The exact triggers by which myosin function is disrupted in XLMTM remain in question. However, our canine proteomics analyses did not reveal any major quantitative adaptations of the main proteins involved in the stabilization of myosin SRX/OFF state (e.g., myosin heavy chain, and myosin binding protein-C) (10). On the other hand, more subtle changes are likely to happen and may involve posttranslational modifications such as phosphorylation, as proven by our series of in vitro experiments. Indeed, when we modulated the phosphorylation levels within isolated muscle fibers using phosphatase or PKA incubation, we were able to worsen or rescue the myosin dynamics response. Note that these modulations (incubations) were unspecific and mainly targeted sarcomeric phosphorylatable proteins, such as myosin regulatory light chains, myosin binding protein C, and the troponin complex (22). These 3 proteins possess large amounts of the amino acids serine, threonine, and tyrosine; they also have a turnover rate of 1%–2% per day, making them preferential targets for phosphorylation (23–25). If, in XLMTM, the phosphorylation levels of regulatory light chains and protein C are impaired (e.g., Ser15 and Ser282, respectively), one may suggest that the myosin head-head and head-tail interactions, characteristic of the interacting-heads motif, are weaker (10). This may, in turn, cause myosin heads to move away from the thick filament backbone, reducing head ordering, and inhibiting the energy-conserving configuration.

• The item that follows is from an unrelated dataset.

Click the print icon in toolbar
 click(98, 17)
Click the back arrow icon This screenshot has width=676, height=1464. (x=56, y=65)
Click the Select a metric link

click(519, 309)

Is myotubularin deficiency involved in fine-tuning myosin and myosin-binding proteins phosphorylation? If the increased proportion of myosin heads in their DRX/ON state is a compensatory/remodeling mechanism (as mentioned above), this is unlikely. However, if this phenomenon is primarily pathogenic of XLMTM, we can suggest some potential molecular processes. Myotubularin is known to primarily function as a lipid phosphatase modulating membrane trafficking and signaling lipid pools (20). Then, it may affect protein phosphorylation indirectly through its regulation of lipid signaling molecules. This has been proven for the phosphorylation status of important muscle proteins such as Akt (26). Further experiments specifically and thoroughly assessing the link between myotubularin and the posttranslational status of the proteins mentioned above are warranted.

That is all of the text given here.